La morte aveva regnato sulla carne; per mezzo della carne bisognava che essa venisse perciò abolita, e l'uomo venisse liberato dalla sua schiavitù. Per questo, il Verbo si fece carne, affinché il peccato fosse abolito per mezzo della carne - grazie alla quale aveva ottenuto potere, diritto di possesso e dominio - e più non dimorasse in noi. Per questo, il Signore assunse una "corporeità" identica a quella della prima creatura, per combattere in maniera ravvicinata in favore dei padri, e vincere in Adamo colui che in Adamo ci aveva colpiti.
 
Ora da dove procede la sostanza della prima creatura? Dalla volontà, dalla sapienza di Dio e da una terra vergine, perché Dio non aveva ancora fatto piovere, dice la Scrittura, prima che l'uomo fosse stato fatto, e non vi era nessuno che lavorasse la terra (Gen. 2, 5). Dunque, da questa terra, mentre era ancora vergine, Dio prese del fango e ne plasmò l'uomo, capostipite della nostra umanità. Ricapitolando in sé quest'uomo, il Signore assunse la stessa economia della sua "corporeità", nascendo da una Vergine per volontà e sapienza di Dio.
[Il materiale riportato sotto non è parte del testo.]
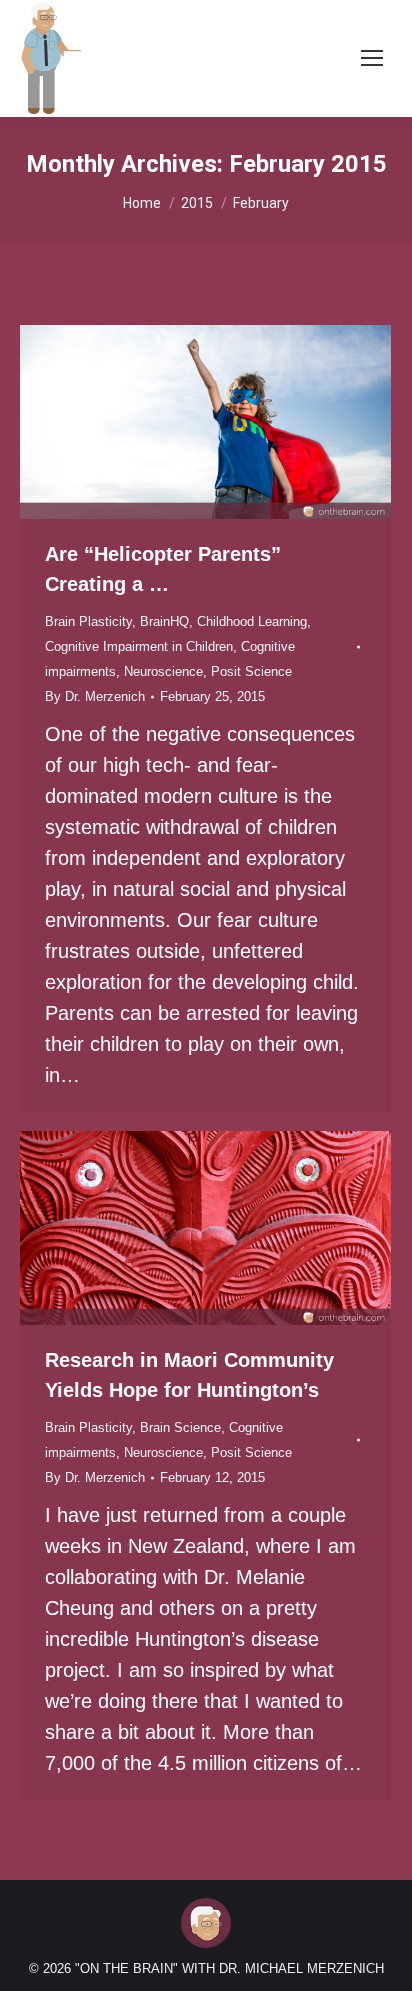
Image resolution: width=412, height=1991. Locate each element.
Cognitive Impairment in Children (139, 646)
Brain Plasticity (88, 621)
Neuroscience (163, 671)
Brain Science (180, 1427)
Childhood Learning (252, 621)
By (95, 696)
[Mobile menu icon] (372, 58)
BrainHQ (164, 621)
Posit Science (251, 671)
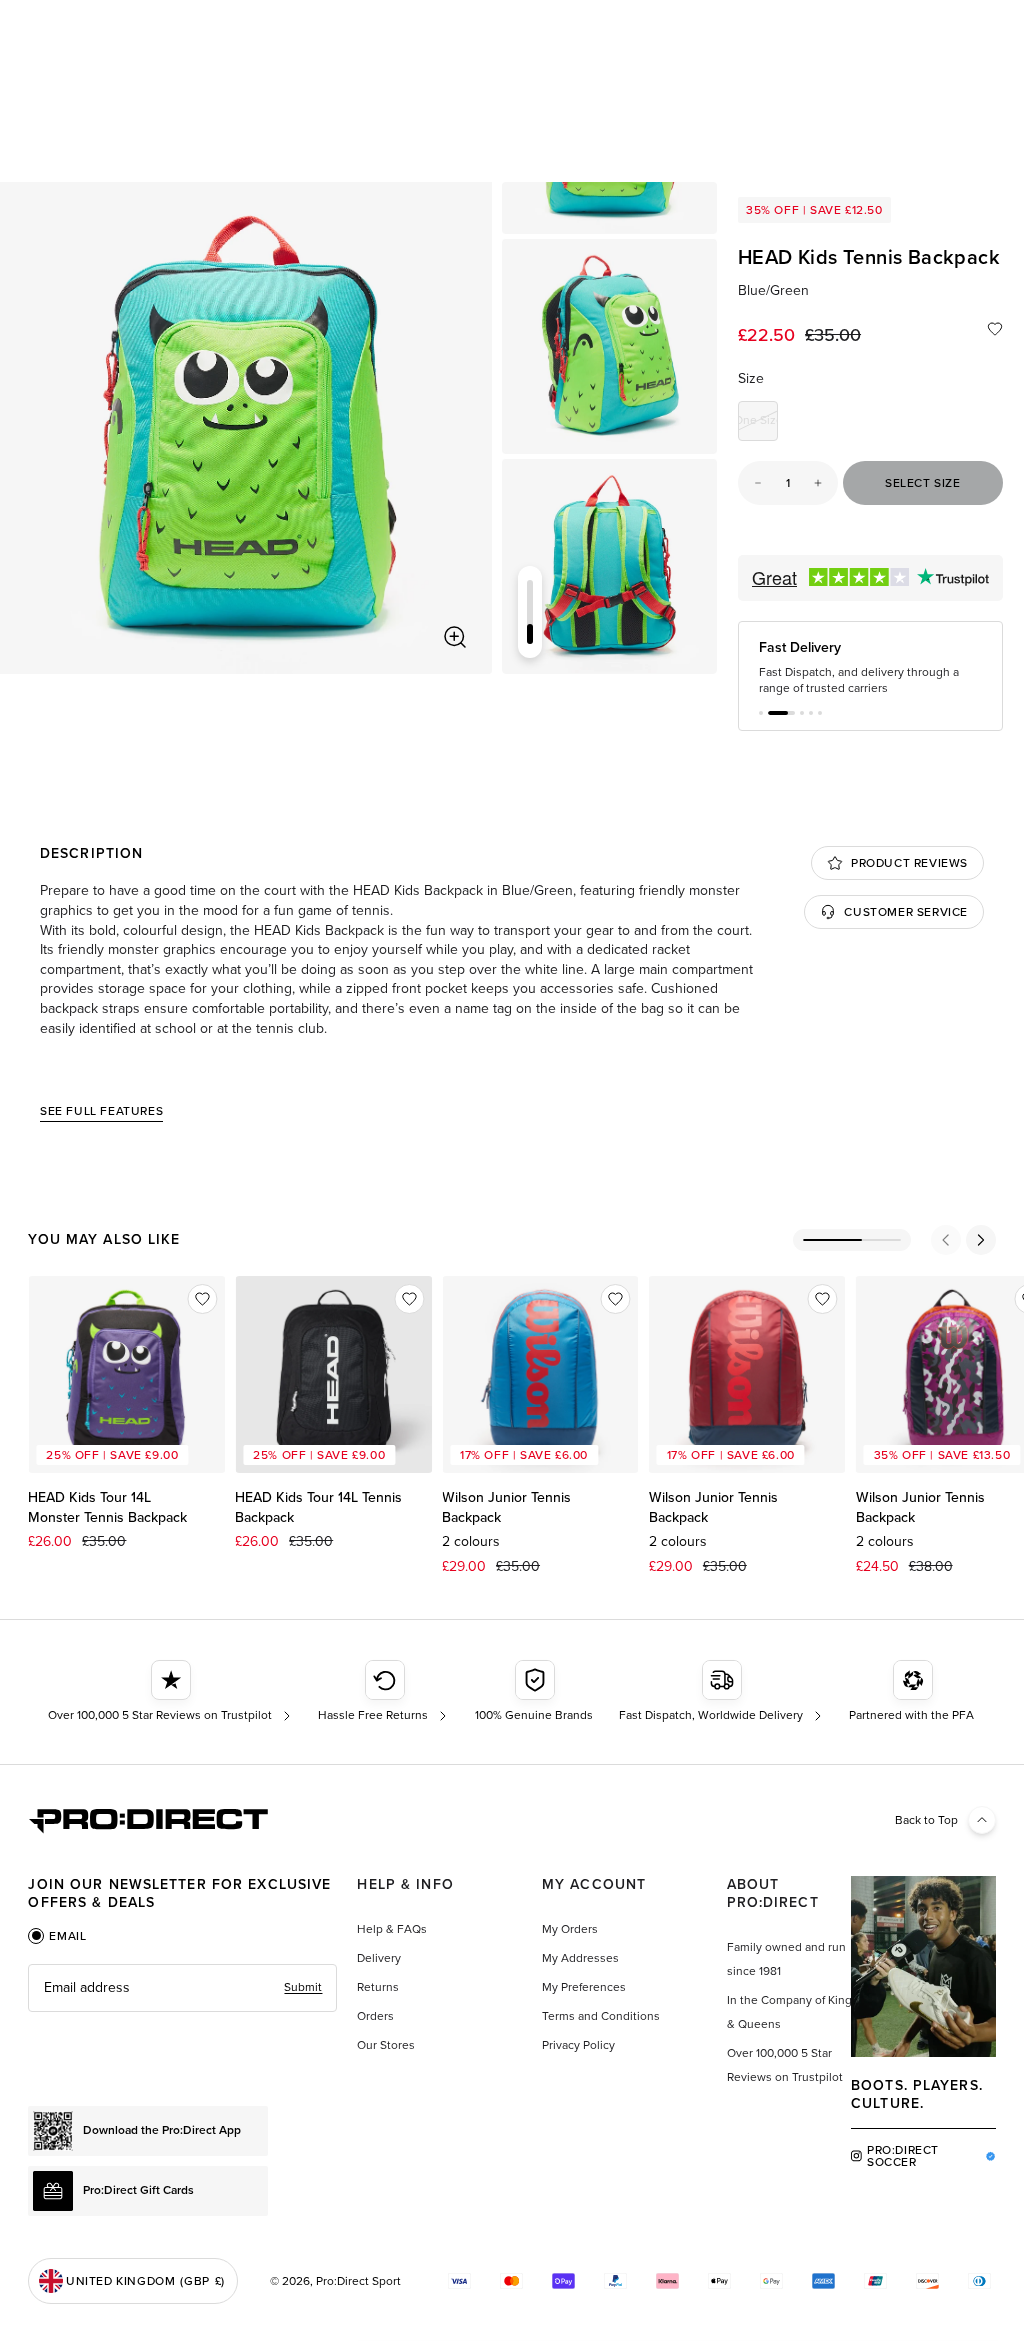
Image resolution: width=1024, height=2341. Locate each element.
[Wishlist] (995, 329)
Mostrò così l'identità della sua "corporeità" con quella di Adamo e divenne quello ch'era stato descritto all'inizio, cioè l'uomo fatto ad immagine e somiglianza di Dio (Gen. 1, 26).
 
Come per l'opera di una vergine che aveva disobbedito l'uomo fu ferito, cadde e morì, così per l'opera di una vergine che ha obbedito alla parola di Dio l'uomo è stato rianimato, e dalla Vita ha ricevuto la vita. Il Signore è venuto a cercare la pecorella smarrita, ed era l'uomo che s'era perduto; e se egli non ha assunto una qualunque altra carne umana diversamente plasmata, ma per mezzo di questa stessa Vergine che era della razza di Adamo, ha voluto mantenere la somiglianza con questa nostra carne plasmata, tutto ciò è avvenuto per uno scopo ben preciso: perché Adamo venisse ricapitolato nel Cristo - e così ciò che era mortale venisse assorbito e inghiottito dall'immortalità - ed Eva venisse ricapitolata in Maria e così una Vergine, divenendo l'avvocata di un'altra vergine, distruggesse e cancellasse la disobbedienza di quella vergine con la sua obbedienza verginale.
 
Il peccato ch'era stato commesso per mezzo di un legno, fu distrutto per mezzo dell'obbedienza patita sul legno conformemente alla quale il Figlio dell'uomo, in obbedienza a Dio `fu inchiodato sul legno: distrusse in tal modo la scienza del male e rivelò e comunicò la scienza del bene. Il male è appunto disobbedire a Dio mentre il bene è obbedirgli. Per questo il Verbo disse per bocca di Isaia profeta, che preannunciava il futuro - erano profeti appunto perché annunciavano il futuro - il Verbo, ripeto, così disse: Io non mi rifiuto, né contesto; ho presentato le mie spalle alle percosse e le mie guance agli schiaffi; non ho sottratto il mio volto all'ignominia degli sputi (Is. 50, 6). Dunque, per quell'obbedienza cui si è sottomesso inchiodato fino alla morte sul legno, egli ha distrutto l'antica disobbedienza commessa per il legno.
 
E poiché è il Verbo di Dio, anche lui onnipotente, che per la sua natura invisibile è presente tra noi in questo universo che egli abbraccia in tutta la sua lunghezza e larghezza, altezza e profondità - infatti, è per opera del Verbo di Dio che tutte le cose quaggiù sono state disposte e strutturate - per questo la crocifissione del Figlio di Dio si è compiuta anche lungo tutt'e quattro queste dimensioni, quando egli ha tracciato sull'universo il segno della sua croce. Infatti, col suo farsi visibile, ha dovuto rendere visibile la partecipazione di questo nostro universo alla sua crocifissione, per mostrare, con la sua forma visibile, l'azione che egli esercita sull'universo visibile: che egli cioè illumina l'altezza cioè tutto ciò che è nel cielo, che contiene la profondità, cioè quanto esiste nelle viscere della terra, che estende la sua lunghezza da oriente a occidente, che governa come nocchiero la regione di Arturo e la larghezza del Mezzogiorno, chiamando d'ogni parte coloro che sono dispersi, alla conoscenza del Padre.